Registry of runs?

Have you ever thought about creating a kind of registry of the runs of a particular pipeline? Maybe this is more or less the usage that experiment tracking tools like MLFlow have, but I think that having a simple registry (even with txt files) can be good enough.

I was thinking in using the Hook after-pipeline-run to autogenerate a log file inside of the project folder with the following info:

  • Timestamp.
  • Name of pipeline.
  • Nodes run.
  • Inputs used (this is more important if you have versioned datasets).
  • Outputs generated.
  • Parameters used in the run.
  • Git commit reference of the code.

Having this kind of structured info, it won’t be very difficult to have a jupyter notebook that allows you to inspect the runs, search for runs with particular parameters, and things like that… Would you find it interesting, or do you think that is better to use a took like MLFlow for example?

If I am not mistaken a subset of these thing is covered by the Kedro Journal and Kedro Logging.

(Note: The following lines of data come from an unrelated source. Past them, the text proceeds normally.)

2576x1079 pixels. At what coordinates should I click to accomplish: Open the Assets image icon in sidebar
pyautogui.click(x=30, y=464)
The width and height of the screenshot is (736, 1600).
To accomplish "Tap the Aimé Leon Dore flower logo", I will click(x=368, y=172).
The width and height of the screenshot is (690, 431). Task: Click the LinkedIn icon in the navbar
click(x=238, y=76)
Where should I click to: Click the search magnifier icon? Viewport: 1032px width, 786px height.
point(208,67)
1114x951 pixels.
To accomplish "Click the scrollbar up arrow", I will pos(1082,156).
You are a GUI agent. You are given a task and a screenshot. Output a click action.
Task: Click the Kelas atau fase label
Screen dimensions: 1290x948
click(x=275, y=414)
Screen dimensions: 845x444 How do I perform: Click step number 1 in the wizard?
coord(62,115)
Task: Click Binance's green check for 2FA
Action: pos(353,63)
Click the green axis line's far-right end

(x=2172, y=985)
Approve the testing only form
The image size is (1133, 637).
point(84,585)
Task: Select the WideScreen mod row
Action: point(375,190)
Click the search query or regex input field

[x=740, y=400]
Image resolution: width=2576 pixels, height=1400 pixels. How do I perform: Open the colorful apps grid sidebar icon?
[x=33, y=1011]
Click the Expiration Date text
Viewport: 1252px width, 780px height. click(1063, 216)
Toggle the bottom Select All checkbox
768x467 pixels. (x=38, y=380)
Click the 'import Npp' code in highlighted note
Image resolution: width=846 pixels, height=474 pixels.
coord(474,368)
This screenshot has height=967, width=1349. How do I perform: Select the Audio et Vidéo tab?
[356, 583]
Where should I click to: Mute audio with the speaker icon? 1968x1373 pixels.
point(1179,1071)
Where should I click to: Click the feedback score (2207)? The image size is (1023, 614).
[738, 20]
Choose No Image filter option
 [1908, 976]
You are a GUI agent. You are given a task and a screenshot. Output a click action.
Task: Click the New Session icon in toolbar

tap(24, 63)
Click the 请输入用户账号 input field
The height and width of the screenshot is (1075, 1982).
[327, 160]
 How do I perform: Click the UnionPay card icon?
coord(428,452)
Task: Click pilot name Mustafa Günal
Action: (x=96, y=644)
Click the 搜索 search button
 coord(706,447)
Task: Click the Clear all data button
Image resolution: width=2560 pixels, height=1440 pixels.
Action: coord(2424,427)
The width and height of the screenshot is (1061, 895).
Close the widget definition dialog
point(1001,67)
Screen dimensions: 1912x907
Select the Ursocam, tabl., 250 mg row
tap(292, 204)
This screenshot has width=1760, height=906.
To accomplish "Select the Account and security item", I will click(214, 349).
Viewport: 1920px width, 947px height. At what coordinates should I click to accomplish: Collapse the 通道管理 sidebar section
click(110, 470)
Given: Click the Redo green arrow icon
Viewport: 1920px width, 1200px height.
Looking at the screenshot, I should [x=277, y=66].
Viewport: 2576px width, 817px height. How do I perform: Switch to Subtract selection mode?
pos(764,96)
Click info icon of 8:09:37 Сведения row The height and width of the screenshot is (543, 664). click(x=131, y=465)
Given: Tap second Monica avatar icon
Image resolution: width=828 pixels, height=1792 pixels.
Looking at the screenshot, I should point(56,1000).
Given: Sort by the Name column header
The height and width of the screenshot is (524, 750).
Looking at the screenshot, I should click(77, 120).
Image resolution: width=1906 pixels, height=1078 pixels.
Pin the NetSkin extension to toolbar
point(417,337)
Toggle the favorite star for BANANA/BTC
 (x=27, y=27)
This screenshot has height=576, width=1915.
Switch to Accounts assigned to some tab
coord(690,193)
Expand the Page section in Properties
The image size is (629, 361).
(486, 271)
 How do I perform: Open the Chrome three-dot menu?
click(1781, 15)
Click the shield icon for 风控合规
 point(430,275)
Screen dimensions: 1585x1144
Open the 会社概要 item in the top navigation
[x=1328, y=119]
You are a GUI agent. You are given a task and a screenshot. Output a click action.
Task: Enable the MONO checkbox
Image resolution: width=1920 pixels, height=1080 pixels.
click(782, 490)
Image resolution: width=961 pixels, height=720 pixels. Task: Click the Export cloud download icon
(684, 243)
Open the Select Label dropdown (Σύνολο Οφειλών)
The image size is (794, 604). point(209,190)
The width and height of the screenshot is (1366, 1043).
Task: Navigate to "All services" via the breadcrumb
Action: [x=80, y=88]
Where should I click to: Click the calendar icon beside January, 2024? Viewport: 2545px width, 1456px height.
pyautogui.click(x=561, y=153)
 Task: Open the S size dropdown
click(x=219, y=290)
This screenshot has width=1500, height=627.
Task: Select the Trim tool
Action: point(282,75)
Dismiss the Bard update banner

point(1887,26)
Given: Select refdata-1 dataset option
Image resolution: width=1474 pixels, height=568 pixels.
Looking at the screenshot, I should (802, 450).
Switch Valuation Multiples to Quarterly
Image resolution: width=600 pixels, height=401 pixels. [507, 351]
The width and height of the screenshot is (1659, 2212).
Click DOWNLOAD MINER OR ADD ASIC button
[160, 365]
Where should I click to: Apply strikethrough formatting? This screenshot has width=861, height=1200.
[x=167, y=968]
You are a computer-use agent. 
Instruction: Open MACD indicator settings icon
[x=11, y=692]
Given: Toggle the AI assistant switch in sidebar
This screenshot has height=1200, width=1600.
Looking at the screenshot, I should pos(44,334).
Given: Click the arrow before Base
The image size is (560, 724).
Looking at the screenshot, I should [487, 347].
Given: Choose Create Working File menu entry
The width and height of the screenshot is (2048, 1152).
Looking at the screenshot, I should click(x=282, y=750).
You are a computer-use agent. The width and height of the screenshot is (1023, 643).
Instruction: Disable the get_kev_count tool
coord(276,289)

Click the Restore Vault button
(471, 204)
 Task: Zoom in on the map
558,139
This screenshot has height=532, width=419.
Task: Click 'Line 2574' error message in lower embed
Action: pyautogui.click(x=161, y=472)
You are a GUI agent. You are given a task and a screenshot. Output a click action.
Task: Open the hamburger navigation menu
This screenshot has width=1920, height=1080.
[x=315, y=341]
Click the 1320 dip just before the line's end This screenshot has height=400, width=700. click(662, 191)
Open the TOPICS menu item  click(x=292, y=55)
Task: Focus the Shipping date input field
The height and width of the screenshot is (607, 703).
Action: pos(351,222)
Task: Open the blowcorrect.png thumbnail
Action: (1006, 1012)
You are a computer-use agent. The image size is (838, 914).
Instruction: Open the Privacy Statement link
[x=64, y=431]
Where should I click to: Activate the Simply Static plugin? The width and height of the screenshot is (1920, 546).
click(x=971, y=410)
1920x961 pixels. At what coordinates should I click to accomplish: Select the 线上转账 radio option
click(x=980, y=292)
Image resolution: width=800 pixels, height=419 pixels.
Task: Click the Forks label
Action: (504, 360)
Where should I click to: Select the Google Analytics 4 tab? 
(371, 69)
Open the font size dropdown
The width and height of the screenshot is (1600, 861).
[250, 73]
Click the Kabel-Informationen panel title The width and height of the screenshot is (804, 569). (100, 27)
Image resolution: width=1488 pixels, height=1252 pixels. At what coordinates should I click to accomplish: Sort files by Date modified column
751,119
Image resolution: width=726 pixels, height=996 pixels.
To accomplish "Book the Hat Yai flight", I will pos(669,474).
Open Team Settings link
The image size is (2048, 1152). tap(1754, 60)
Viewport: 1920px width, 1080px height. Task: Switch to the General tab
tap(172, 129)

For log analytics I am currently experimenting a bit with Amazon Kinesis and streaming the logs to AWS.

1 Like

Oh, yes, this is 99% what I was looking for. It might be sufficient. Thank you very much. Kedro is awesome :smiley:

1 Like

@Jaime_Arboleda_Casti it really is, I have learned a lot by just reading through the code and the awesome docs. :heart_eyes:

2 Likes